TASK DIRECTIONS:
Task for the records below: copy exactly from the first line on, stopping once the line with "The height and" is copied, and leave out the pictures.
────────────────────
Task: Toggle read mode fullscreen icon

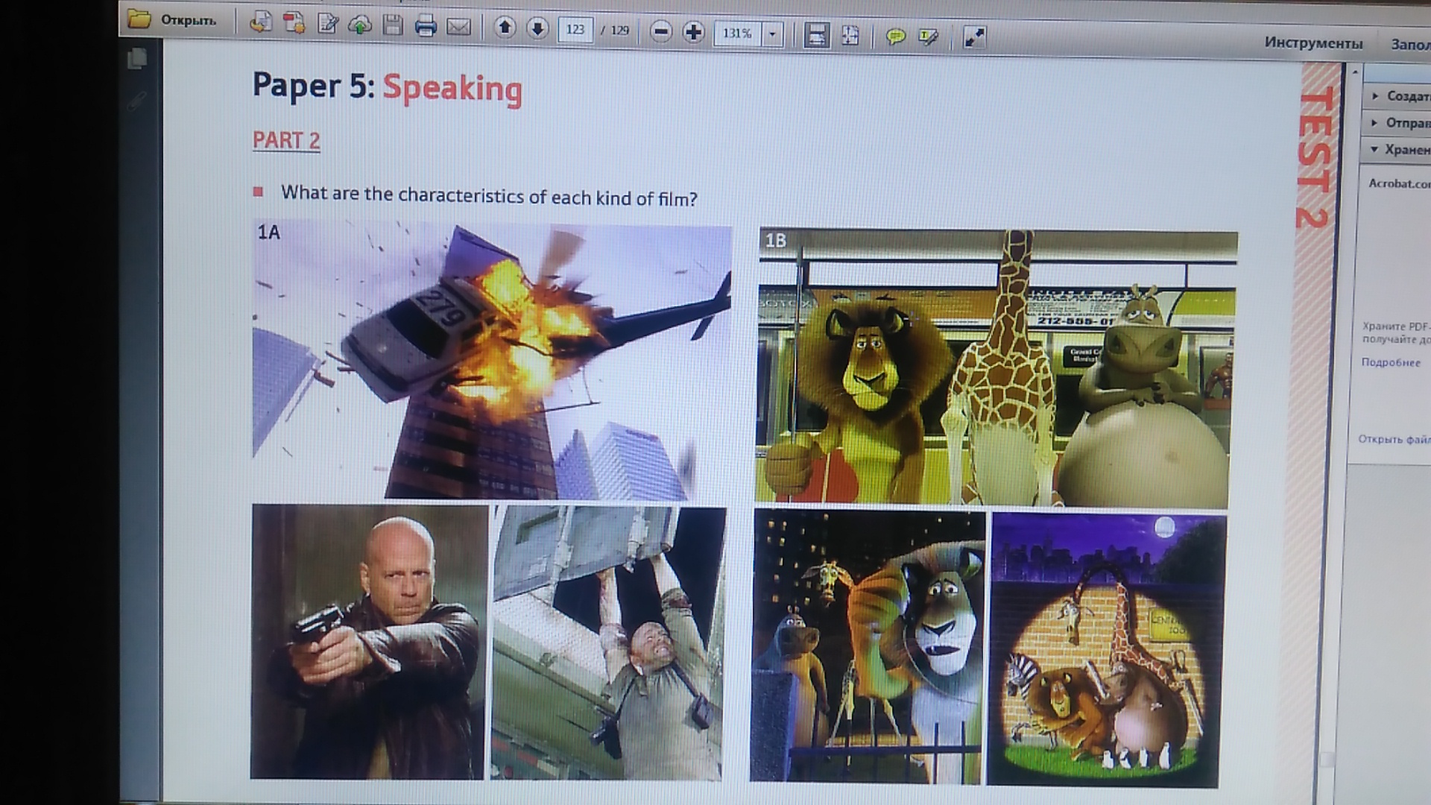Action: point(974,37)
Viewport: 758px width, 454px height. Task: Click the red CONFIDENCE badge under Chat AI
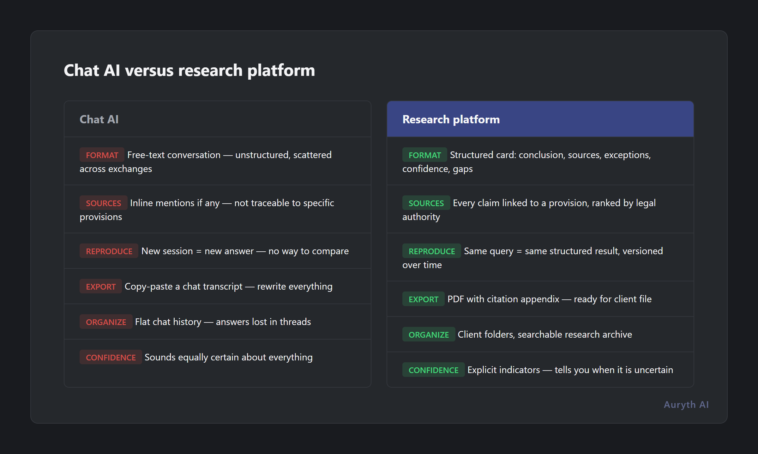[x=111, y=357]
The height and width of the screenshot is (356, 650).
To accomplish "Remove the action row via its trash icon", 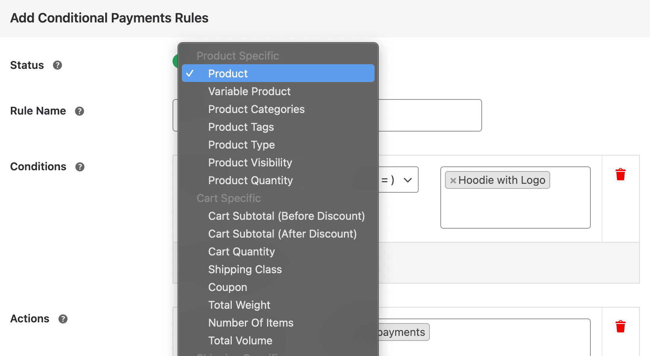I will coord(620,326).
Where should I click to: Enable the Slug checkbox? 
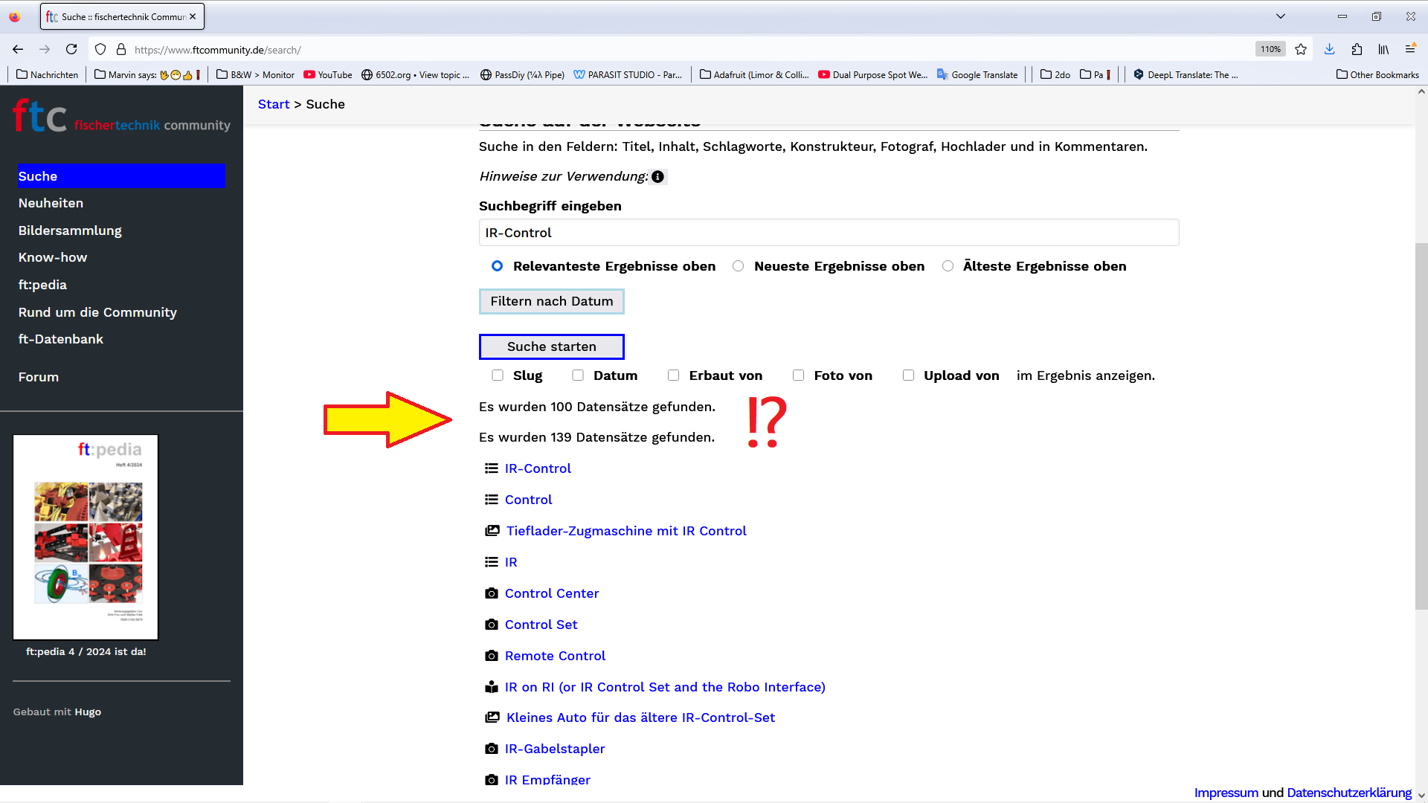[498, 375]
────────────────────
RESULT FOR THIS TASK:
Task: Toggle read mode fullscreen icon

Action: point(974,37)
Viewport: 758px width, 454px height. Task: Click the red CONFIDENCE badge under Chat AI
[x=111, y=357]
The height and width of the screenshot is (356, 650).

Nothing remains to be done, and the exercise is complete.